Several negroes had seen it, and fled its fierce pursuit, barely
escaping its voracious mouth and attenuated claws, through the
fleetness of fear. The old hardshell Baptist preacher, of the vicinage,
had proclaimed him from the pulpit as Satan unchained, and commencing
his thousand years of wandering up and down the earth.

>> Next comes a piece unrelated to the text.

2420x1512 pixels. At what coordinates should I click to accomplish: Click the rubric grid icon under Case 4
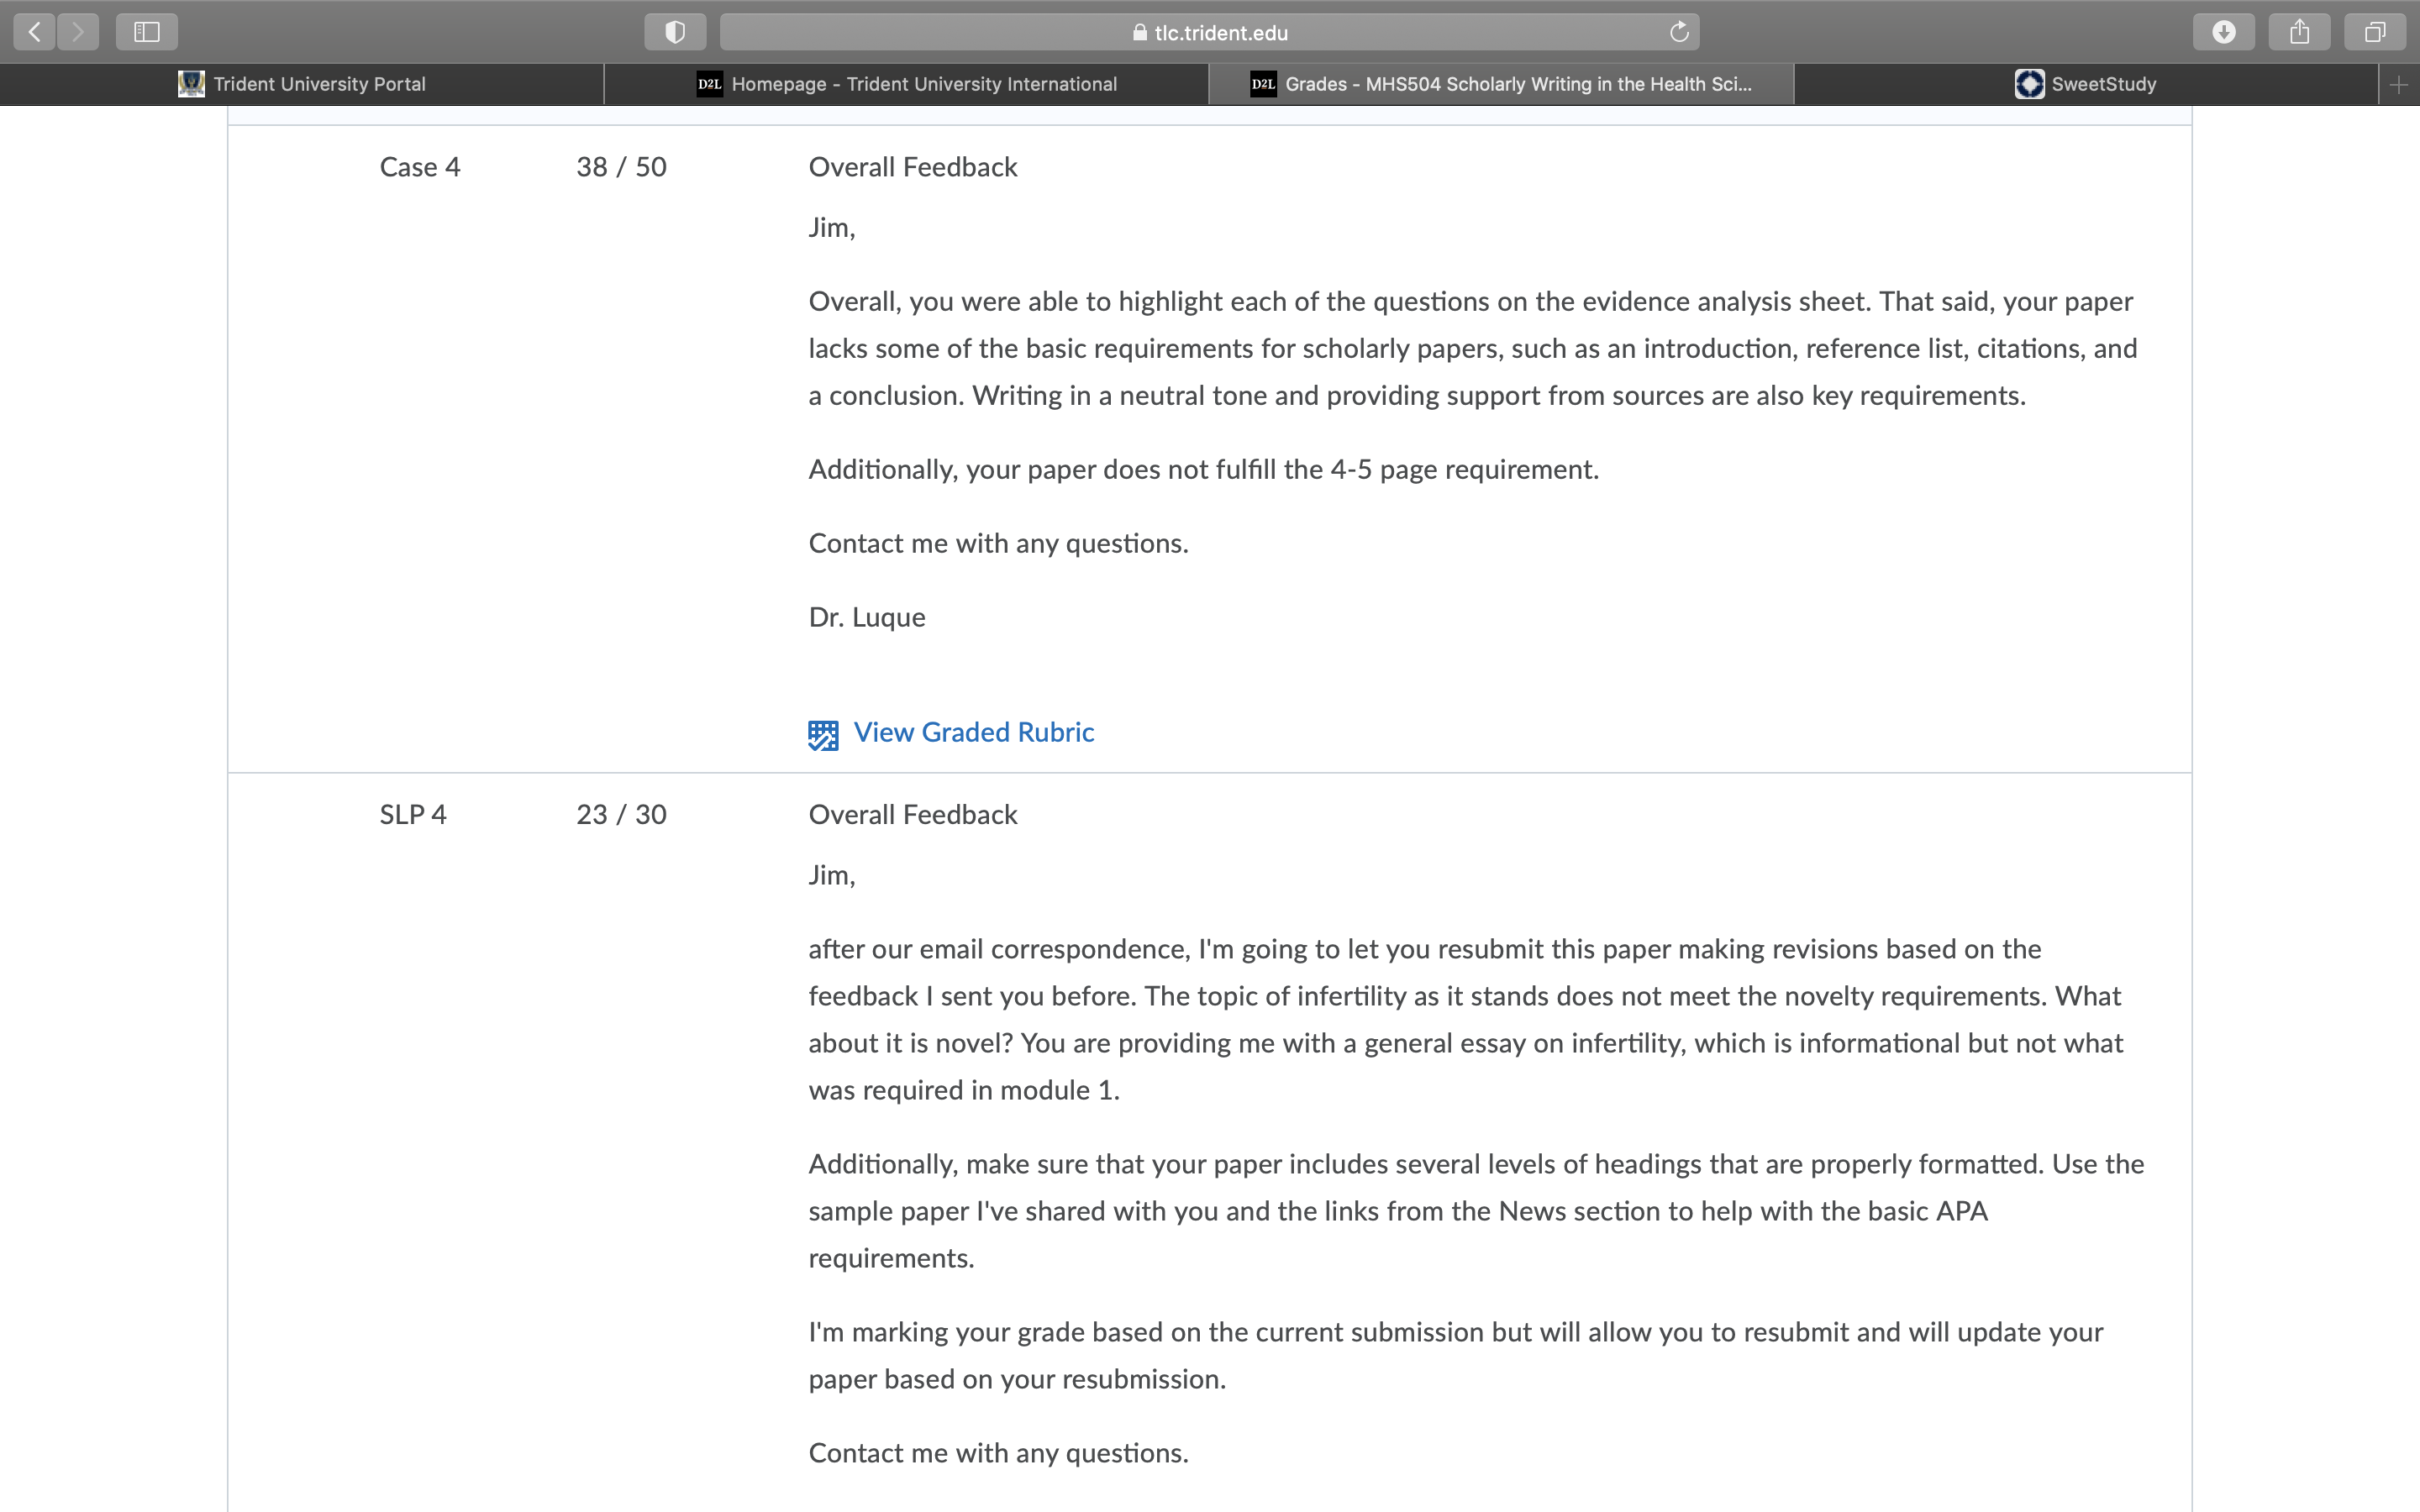823,735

I had procured from a vine in the plum-orchard a gourd of huge
dimensions, such as in that day were used by frugal housewives for the
keeping of lard for family use. It would hold in its capacious cavity
at least half a bushel. This was cut one-third of its circumference for
a mouth, and this was garnished with teeth from the quills of a
venerable gander, an especial pet of my mother. The eyes were in
proportion, and were covered with patches of red flannel, purloined
from my mother's scrap-basket. A circle, an inch in diameter, made of
charcoal, formed an iris to a pupil, cut round and large, through the
flannel. A candle was lighted, and introduced through a hole at the
bottom of the gourd, and all mounted upon a pole some ten feet long. In
the dark it was hideous, and, on one or two occasions, had served
secretly to frighten some negroes, to give it reputation. It was
designed for Rhea, the Carolinian. On Saturday night it was his uniform
practice to come up to the house, cleanly clad, to spend the evening.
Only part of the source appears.